Forget asset sales. Forget fiscal consolidation. Forget cows and oil. When the Key government is assessed at its end, its importation into some social policy of an actuarial/investment technique might well be judged its most important policy initiative.
This month Social Development Minister Paula Bennett will issue a white paper on a topic to which that technique is particularly appropriate: “vulnerable children”, whose rescue is becoming a major public management and long-term economic issue.
Bennett narrowed this wide category to “the most vulnerable” in her preface to the green paper on which the white paper is based and which attracted nearly 10,000 submissions, a fifth of them from children and young people up to age 24.
Bennett’s “most vulnerable” focus suggests her target is children who get badly maltreated or, worse, damaged or killed. But hard cases make bad law. There is a much wider basis for monitoring and bothering about children.
The Dunedin longitudinal study has demonstrated strong links between very early childhood experiences and later performance in education, youth, work and adult life. A bad or poor start, which may be from causes other than maltreatment, stunts a child for life.
There are strong equity and social cohesion reasons for trying to save children from such bad starts. There are also strong economic reasons: children either grow up to be productive members of the workforce, taxpayers and positive guardians of the next generation or they fail at school and then at work, get physically and mentally ill, go off the rails and, too many, into prison. Prisons, Bill English has declared, are a moral as well as a fiscal failure.
The economic — future workforce — dimension is what got Business New Zealand’s Phil O’Reilly into the Every Child Counts coalition and on to the Children’s Commissioner’s “expert advisory group” on child poverty, which reported in August that too much of a childhood spent in poverty is a big contributor to a poor start.
The Dunedin study’s evidence — and associated research in the likes of health, nutrition and education — is that very early intervention is far more successful than trying to fix people later.
To be effective, most submissions on the green paper argued, the needs of children should trump those of parents and caregivers and intervention should be “as early as possible”, guided by active monitoring. It also suggests a wider definition of targeted children to something along the lines of “vulnerable to a substandard or damaging home life”.
Enter the actuarial/investment process. The long-term cost of a poor start (in lost work and tax contributions and in health, courts, prisons and collateral damage to others) can be actuarially calculated and from that the return on an investment which steers a child on to a positive path.
Infometrics, not a leftwing economic consultancy, calculated in 2011 that poor outcomes for children cost the New Zealand economy $6 billion a year.
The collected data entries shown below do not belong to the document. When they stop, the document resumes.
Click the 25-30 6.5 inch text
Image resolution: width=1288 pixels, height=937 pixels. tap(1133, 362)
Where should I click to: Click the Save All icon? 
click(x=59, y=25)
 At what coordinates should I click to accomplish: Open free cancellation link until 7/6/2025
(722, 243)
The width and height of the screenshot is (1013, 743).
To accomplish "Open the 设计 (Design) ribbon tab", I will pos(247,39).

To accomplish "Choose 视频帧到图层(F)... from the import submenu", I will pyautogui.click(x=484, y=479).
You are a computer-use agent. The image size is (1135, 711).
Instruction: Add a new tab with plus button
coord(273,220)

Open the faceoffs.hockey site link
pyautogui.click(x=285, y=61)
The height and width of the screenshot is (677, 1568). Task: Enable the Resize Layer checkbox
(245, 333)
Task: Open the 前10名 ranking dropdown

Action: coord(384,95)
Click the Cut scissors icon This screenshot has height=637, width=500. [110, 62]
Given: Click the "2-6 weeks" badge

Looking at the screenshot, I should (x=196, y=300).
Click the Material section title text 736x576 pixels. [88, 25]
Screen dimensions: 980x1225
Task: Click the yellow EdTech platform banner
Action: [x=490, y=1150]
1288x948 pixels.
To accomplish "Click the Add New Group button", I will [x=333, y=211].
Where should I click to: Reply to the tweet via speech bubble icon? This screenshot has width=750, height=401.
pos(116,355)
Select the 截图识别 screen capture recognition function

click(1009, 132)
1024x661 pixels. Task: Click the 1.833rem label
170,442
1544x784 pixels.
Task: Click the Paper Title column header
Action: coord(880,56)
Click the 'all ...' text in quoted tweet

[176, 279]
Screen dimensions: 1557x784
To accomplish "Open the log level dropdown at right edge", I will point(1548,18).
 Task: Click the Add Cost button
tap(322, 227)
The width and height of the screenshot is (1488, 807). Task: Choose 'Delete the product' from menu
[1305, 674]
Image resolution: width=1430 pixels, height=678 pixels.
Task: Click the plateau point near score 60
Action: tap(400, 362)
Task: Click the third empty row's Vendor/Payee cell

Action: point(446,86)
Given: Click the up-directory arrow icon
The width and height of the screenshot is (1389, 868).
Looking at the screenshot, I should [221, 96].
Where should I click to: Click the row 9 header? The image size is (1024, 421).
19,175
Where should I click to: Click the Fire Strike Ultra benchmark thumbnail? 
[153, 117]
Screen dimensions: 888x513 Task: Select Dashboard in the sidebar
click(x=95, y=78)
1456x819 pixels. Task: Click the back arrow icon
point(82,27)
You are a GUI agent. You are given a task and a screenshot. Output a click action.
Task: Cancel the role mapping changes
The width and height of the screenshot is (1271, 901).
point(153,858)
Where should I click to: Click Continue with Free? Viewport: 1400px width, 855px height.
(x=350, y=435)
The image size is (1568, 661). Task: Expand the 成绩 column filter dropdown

Prime Minister John Key labelled that “rubbish”. But he has also backed both the actuarial/investment approach and Bennett’s white paper. The latter chimes with his wish for his prime ministerial legacy to be what he has done for disadvantaged children.
He will get that opportunity if the White Paper reflects the thrust of most green paper submissions. But that poses him a big management challenge.
Note, for example, that, for innovation, only in August — three years on from appointing a chief science adviser — did he get to the point where in the fine print of a report could be found an aim to work “towards” government spending slightly more than the OECD average, “as fiscal conditions allow”.
Will the same “towards” and “as fiscal conditions allow” qualifiers apply to “vulnerable children” and thus to our future workforce? Or will he transubstantiate from fiscal scrooge and one-time currency trader to long-term investor?
That is a legacy question.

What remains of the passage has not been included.